Collected data entries:
>>>>>

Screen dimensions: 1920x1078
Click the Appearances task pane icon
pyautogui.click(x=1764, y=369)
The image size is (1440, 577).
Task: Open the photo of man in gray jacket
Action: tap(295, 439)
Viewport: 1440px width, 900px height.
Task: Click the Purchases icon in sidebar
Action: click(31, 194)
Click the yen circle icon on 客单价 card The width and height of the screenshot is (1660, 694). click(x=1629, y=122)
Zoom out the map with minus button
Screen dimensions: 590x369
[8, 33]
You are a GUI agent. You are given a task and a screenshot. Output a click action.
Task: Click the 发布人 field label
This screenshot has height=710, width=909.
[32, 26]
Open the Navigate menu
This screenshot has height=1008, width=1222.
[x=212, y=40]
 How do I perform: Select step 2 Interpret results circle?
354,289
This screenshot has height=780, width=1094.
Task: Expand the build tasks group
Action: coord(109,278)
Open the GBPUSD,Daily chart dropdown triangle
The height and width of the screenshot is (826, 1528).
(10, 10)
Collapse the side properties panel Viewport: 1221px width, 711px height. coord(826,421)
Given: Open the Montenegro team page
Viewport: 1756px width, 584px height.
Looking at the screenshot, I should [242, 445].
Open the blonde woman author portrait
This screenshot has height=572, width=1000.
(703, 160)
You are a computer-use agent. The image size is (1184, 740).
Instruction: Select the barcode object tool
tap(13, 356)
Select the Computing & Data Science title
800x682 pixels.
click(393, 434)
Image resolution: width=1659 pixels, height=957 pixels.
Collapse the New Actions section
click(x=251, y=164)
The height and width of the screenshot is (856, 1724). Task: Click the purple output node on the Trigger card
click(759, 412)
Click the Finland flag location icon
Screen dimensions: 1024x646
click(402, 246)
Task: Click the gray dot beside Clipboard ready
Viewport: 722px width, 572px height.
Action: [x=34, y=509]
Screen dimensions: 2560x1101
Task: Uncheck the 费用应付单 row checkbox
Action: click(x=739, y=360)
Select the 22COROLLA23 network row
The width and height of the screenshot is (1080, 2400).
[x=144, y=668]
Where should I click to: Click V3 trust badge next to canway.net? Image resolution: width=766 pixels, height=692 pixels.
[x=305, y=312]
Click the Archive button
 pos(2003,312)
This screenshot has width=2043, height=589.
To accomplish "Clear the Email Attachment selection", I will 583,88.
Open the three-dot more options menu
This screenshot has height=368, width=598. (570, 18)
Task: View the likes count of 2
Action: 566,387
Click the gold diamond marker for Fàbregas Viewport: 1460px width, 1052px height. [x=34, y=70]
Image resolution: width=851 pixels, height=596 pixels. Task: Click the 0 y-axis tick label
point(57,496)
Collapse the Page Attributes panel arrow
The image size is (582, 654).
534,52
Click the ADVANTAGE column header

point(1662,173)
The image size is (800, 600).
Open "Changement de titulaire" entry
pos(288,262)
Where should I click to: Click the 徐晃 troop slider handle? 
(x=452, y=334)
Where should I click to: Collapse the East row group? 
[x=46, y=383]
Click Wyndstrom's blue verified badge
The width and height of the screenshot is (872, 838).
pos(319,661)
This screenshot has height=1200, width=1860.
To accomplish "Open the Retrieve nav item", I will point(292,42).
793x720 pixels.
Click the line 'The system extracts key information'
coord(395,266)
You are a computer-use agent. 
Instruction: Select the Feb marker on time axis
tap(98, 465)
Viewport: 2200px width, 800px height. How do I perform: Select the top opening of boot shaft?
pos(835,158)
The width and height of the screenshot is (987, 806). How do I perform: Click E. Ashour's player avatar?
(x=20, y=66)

<<<<<

Would you please transcribe all of the entries above exactly?

Screen dimensions: 1920x1078
Click the Appearances task pane icon
pyautogui.click(x=1764, y=369)
The image size is (1440, 577).
Task: Open the photo of man in gray jacket
Action: tap(295, 439)
Viewport: 1440px width, 900px height.
Task: Click the Purchases icon in sidebar
Action: click(31, 194)
Click the yen circle icon on 客单价 card The width and height of the screenshot is (1660, 694). click(x=1629, y=122)
Zoom out the map with minus button
Screen dimensions: 590x369
[8, 33]
You are a GUI agent. You are given a task and a screenshot. Output a click action.
Task: Click the 发布人 field label
This screenshot has height=710, width=909.
[32, 26]
Open the Navigate menu
This screenshot has height=1008, width=1222.
[x=212, y=40]
 How do I perform: Select step 2 Interpret results circle?
354,289
This screenshot has height=780, width=1094.
Task: Expand the build tasks group
Action: coord(109,278)
Open the GBPUSD,Daily chart dropdown triangle
The height and width of the screenshot is (826, 1528).
(10, 10)
Collapse the side properties panel Viewport: 1221px width, 711px height. coord(826,421)
Given: Open the Montenegro team page
Viewport: 1756px width, 584px height.
Looking at the screenshot, I should [242, 445].
Open the blonde woman author portrait
This screenshot has height=572, width=1000.
(703, 160)
You are a computer-use agent. The image size is (1184, 740).
Instruction: Select the barcode object tool
tap(13, 356)
Select the Computing & Data Science title
800x682 pixels.
click(393, 434)
Image resolution: width=1659 pixels, height=957 pixels.
Collapse the New Actions section
click(x=251, y=164)
The height and width of the screenshot is (856, 1724). Task: Click the purple output node on the Trigger card
click(759, 412)
Click the Finland flag location icon
Screen dimensions: 1024x646
click(402, 246)
Task: Click the gray dot beside Clipboard ready
Viewport: 722px width, 572px height.
Action: [x=34, y=509]
Screen dimensions: 2560x1101
Task: Uncheck the 费用应付单 row checkbox
Action: click(x=739, y=360)
Select the 22COROLLA23 network row
The width and height of the screenshot is (1080, 2400).
[x=144, y=668]
Where should I click to: Click V3 trust badge next to canway.net? Image resolution: width=766 pixels, height=692 pixels.
[x=305, y=312]
Click the Archive button
 pos(2003,312)
This screenshot has width=2043, height=589.
To accomplish "Clear the Email Attachment selection", I will 583,88.
Open the three-dot more options menu
This screenshot has height=368, width=598. (570, 18)
Task: View the likes count of 2
Action: 566,387
Click the gold diamond marker for Fàbregas Viewport: 1460px width, 1052px height. [x=34, y=70]
Image resolution: width=851 pixels, height=596 pixels. Task: Click the 0 y-axis tick label
point(57,496)
Collapse the Page Attributes panel arrow
The image size is (582, 654).
534,52
Click the ADVANTAGE column header

point(1662,173)
The image size is (800, 600).
Open "Changement de titulaire" entry
pos(288,262)
Where should I click to: Click the 徐晃 troop slider handle? 
(x=452, y=334)
Where should I click to: Collapse the East row group? 
[x=46, y=383]
Click Wyndstrom's blue verified badge
The width and height of the screenshot is (872, 838).
pos(319,661)
This screenshot has height=1200, width=1860.
To accomplish "Open the Retrieve nav item", I will point(292,42).
793x720 pixels.
Click the line 'The system extracts key information'
coord(395,266)
You are a computer-use agent. 
Instruction: Select the Feb marker on time axis
tap(98, 465)
Viewport: 2200px width, 800px height. How do I perform: Select the top opening of boot shaft?
pos(835,158)
The width and height of the screenshot is (987, 806). How do I perform: Click E. Ashour's player avatar?
(x=20, y=66)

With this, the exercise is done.